Knowing that we want to capture the aroma of hops by adding them to the fermenter, it’s now a case of deciding how to go about that. When should we add the hops? How much should we use? How long should they be in the fermenter for, before being removed? Again these are all questions that have many answers, depending on who you ask.
When To Add Dry Hops To The Fermenter?
When I first started home brewing the consensus was, if you are going to dry hop, wait till primary fermentation is over, transfer the beer to a secondary fermenter and then add the dry hops.
At the present time, the consensus has changed, it seems to be generally agreed upon now that adding dry hops as soon as the primary fermentation slows down (just above your final gravity) is the optimum time to add dry hops.
If you’re reading this in the future who is to say the consensus hasn’t changed again.
Out of the two choices above, the latter, which is to add the dry hops as soon as primary fermentation has finished is a lot simpler, easier and less hassle.

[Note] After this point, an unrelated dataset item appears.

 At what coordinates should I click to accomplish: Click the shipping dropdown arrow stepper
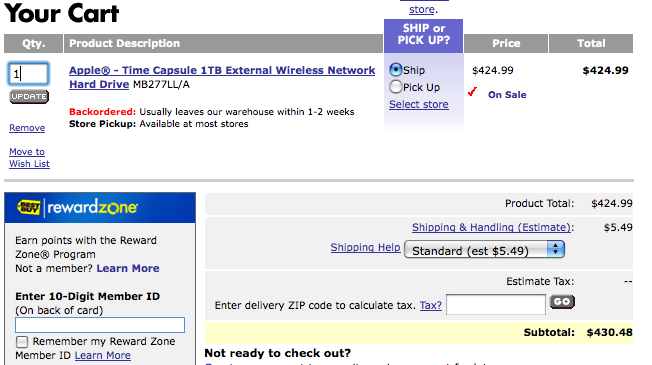click(555, 249)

This is the method I prefer, having used this method for 5 – 6 years now.
Basically, the idea is that adding the dry hops shortly after the bulk of vigorous fermentation activity has subsided means that there is plenty of CO2 being produced to counteract any oxygen that is introduced by dry hopping. The hops also stand a better chance of moving around in contact with the beer as there is plenty of movement from the CO2 . The more hops in contact with the beer the easier it is to extract the aroma. If the hops are floating on the surface there is less contact.
As a general rule wait for airlock activity to slow down bubbling, so around 2 – 3 days and then add your dry hops.
Pellet Hops vs. Leaf Hops
Both leaf and pellet hops can be used and I would bet you wouldn’t be able to tell the difference between a beer that is dry hopped with one over the other. Deciding on whether to use leaf or pellet hops then really comes down to what is the easiest and most convenient.
I am a fan of using pellet hops to dry hop.
Basically, I weigh out the pellet hops, open up the fermenter and toss them straight in, no bags or strainers just loose into the primary fermenter. What happens straight away is the pellet completely disintegrate giving you maximum contact with the beer. Leave the fermenter until you are ready to rack the beer and most of the hop particles will have sunk to the bottom so separating the hops isn’t an issue. Just syphon the beer with a racking cane.
Leaf hops, on the other hand, are more difficult as they tend to float, meaning contact with the beer is reduced. A mesh bag to contain the hops with a sanitised ball bearing is a good way to hold the hops down in the beer.
How Long To Dry Hop For?
In terms of getting the aroma from the dry hops into the beer, it can be as little as 2 – 3 days contact time. It doesn’t take all that long to extract the aroma. Of course, you can leave the beer in contact with the hops for longer, I tend to leave the beer on the hops for around 7 days and by that time it’s time to rack and keg or bottle the beer anyway.
There is a theory that too long of a dry hop period can extract vegetal flavours but I have never experienced it myself. I have left dry hops in for 2 weeks before and didn’t pick up any vegetal character myself, but the jury is still out.
Dry hopping isn’t an exact science and I feel that the process to use is the one you find easiest and have the most success with. I am always looking for ways to make brewing simpler whilst maintaining quality and flavour.